Document Sections
In many situations when indexing documents into IDOL Server, it is advantageous to break long documents up into sections. Typically, section breaking is done during the Import process by the Connectors so that the IDX subsequently indexed into IDOL Server might consist of multiple sections for each document.
The aim of section breaking is to create sections where the textual content is a prescribed number of characters in length (typically around 5 kB). In practice, the Connectors attempt to break the documents at the end of the paragraph or page closest to the desired number of characters.
When IDOL Server indexes a sectioned document, each section is effectively an entirely separate document, with its own docid
(or autn:id
in the XML response of a query). To indicate that the sections all derive from the same original document, each section has the same baseid
(or autn:baseid
), which corresponds to the docid
of the first section.
NOTE: All sections of a document have the same values of all fields, except for the section-broken DRECONTENT
field itself.
The maximum number of sections that a single document can be broken into is 65,535.
IDX Format
In IDX format, the SectionBreakType
field indicates that a document is one of multiple sections. In IDX, this is almost always the DRESECTION
field.
#DREREFERENCE Reference123 #DRETITLE Title of the document #DRESECTION 0 #DRECONTENT The first part of the content of the document... #DREENDDOC #DREREFERENCE Reference123 #DRETITLE Title of the document #DRESECTION 1 #DRECONTENT The second part of the content of the document... #DREENDDOC
The Effect of Sections on Queries
Section breaking can change the results from different queries. The following examples show the different results for two identical IDOL Servers that contain identical documents, but where Server 1 does not have section breaking, and Server 2 does have section breaking.
Example 1
A long document contains the word match throughout its content. The following query:
action=Query&Text=Match
returns one result from Server 1, but multiple results from Server 2 (each corresponding to one section).
TIP: To return only the highest-placed section from each document in Server 2, set the Combine
parameter to Simple
.
Example 2
A long document contains the word alpha at the start, and zulu at the end. The following query:
action=query&Text=alpha+AND+zulu
only matches the document in Server 1.
Example 3
A long document talks about alligators on the first page, and zebras on the last. The following Suggest
action to find documents similar to a separate document about zebras:
action=Suggest&Reference=document_about_zebras
only matches (the final section of) the document in Server 2 (or at least it will match the document in Server 1 only with a very low weight). This is because sectioning documents enables IDOL Server to obtain more tightly-defined views of what a document is about.
Recommendations
Other than strict keyword-matching systems such as e-discovery, you can usually obtain better query performance by turning section breaking on, and Micro Focus recommends this as the default option.

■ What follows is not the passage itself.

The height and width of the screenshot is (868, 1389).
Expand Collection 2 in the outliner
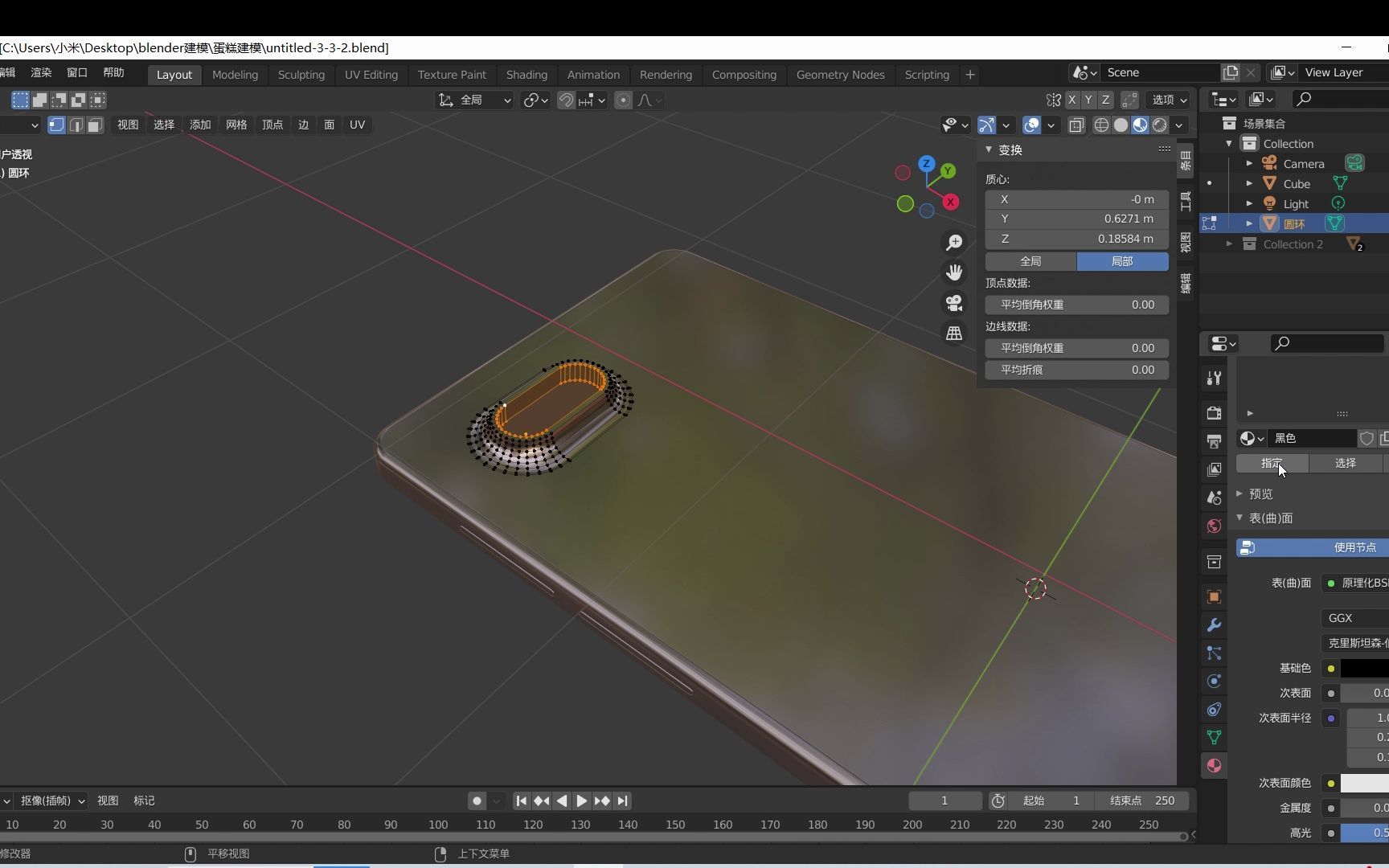point(1230,244)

The disadvantage of sectioning is that the total number of documents in a server might be significantly larger if sectioning is on, which in turn can affect query performance and increase memory usage.
Section Breaking of XML
You can also use section breaking for long fields in XML content. However, unlike for IDX, the section breaking occurs during indexing into IDOL Server. You can control section breaking by using the following configuration setting:
[SectionBreaking] MaxSectionLength=5000
Unlike for IDX, only the section that contains any metadata fields returns in a query for those metadata fields.